Site-selective adsorption of naphthalene-tetracarboxylic-dianhydride on Ag(110): First-principles calculations

TL;DR

This study uses first-principles density functional theory calculations to reveal the site-selective adsorption mechanism of NTCDA on Ag(110), highlighting electron transfer and electrostatic interactions as key factors.

Contribution

It provides the first detailed theoretical explanation of the site-selective adsorption mechanism of NTCDA on Ag(110).

Findings

Adsorption energy in the most stable site is 0.9 eV.

Bonding is driven by electron transfer to the LUMO.

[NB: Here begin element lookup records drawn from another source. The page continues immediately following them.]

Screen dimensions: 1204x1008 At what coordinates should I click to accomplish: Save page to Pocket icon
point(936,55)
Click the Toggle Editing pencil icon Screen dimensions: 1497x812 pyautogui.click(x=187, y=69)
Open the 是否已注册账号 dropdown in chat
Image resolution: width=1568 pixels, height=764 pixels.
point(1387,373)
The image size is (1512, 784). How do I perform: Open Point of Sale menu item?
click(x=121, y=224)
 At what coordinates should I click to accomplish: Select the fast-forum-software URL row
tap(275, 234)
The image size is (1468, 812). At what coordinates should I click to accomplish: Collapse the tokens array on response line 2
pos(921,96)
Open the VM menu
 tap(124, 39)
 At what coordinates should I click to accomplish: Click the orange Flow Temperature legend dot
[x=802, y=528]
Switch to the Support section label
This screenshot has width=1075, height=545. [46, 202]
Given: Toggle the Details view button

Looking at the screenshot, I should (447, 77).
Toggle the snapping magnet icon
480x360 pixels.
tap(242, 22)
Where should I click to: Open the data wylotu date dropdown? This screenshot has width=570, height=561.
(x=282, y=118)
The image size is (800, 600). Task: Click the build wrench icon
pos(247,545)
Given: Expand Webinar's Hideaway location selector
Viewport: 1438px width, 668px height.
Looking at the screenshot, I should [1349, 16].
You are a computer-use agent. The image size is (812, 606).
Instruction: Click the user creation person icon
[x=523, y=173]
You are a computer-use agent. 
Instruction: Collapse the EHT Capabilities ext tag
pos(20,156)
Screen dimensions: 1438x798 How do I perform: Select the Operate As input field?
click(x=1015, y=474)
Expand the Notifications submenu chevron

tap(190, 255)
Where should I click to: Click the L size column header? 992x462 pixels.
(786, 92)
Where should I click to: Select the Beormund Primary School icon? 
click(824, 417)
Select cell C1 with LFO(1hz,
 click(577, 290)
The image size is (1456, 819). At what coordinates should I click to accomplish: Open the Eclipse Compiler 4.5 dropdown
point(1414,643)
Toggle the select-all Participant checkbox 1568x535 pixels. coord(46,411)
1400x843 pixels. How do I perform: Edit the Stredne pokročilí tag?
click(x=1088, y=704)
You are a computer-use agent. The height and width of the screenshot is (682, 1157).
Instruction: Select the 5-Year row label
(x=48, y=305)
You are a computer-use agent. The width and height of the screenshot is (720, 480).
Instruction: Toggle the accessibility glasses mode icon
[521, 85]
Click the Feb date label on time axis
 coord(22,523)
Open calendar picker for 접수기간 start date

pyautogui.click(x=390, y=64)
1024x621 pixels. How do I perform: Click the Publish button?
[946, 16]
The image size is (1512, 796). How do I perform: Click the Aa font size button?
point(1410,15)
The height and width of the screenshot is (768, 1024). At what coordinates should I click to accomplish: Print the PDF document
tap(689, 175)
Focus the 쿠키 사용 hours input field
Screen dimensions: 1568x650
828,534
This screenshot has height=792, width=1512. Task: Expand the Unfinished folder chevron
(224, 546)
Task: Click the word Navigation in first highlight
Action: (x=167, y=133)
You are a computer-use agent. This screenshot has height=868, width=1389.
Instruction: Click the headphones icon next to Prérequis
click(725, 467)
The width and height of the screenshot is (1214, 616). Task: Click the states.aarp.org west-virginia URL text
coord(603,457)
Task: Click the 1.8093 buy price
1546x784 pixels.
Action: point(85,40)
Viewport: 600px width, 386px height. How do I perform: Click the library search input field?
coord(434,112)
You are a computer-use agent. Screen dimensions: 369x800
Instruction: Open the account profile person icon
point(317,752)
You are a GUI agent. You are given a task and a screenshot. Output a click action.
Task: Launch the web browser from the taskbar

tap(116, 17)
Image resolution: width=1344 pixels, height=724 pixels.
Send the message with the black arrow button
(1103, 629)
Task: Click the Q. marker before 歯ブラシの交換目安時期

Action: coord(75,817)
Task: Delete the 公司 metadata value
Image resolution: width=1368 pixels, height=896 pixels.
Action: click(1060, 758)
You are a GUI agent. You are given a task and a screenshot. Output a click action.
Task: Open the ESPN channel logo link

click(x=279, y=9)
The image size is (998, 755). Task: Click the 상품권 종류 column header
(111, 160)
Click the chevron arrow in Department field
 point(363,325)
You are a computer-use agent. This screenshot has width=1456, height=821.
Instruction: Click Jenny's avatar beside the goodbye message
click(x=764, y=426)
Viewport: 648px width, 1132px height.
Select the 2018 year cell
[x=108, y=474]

Electrostatic attraction between carboxyl oxygens and silver atoms.

Abstract

The mechanism of adsorption of the 1,4,5,8-naphthalene-tetracarboxylic-dianhydride (NTCDA) molecule on the Ag(110) surface is elucidated on the basis of extensive density functional theory calculations. This molecule, together with its perylene counterpart, PTCDA, are archetype organic semiconductors investigated experimentally over the past 20 years. We find that the bonding of the molecule to the substrate is highly site-selective, being determined by electron transfer to the LUMO of the molecule and local electrostatic attraction between negatively charged carboxyl oxygens and positively charged silver atoms in [1-10] atomic rows. The adsorption energy in the most stable site is 0.9eV. A similar mechanism is expected to govern the adsorption of PTCDA on Ag(110) as well.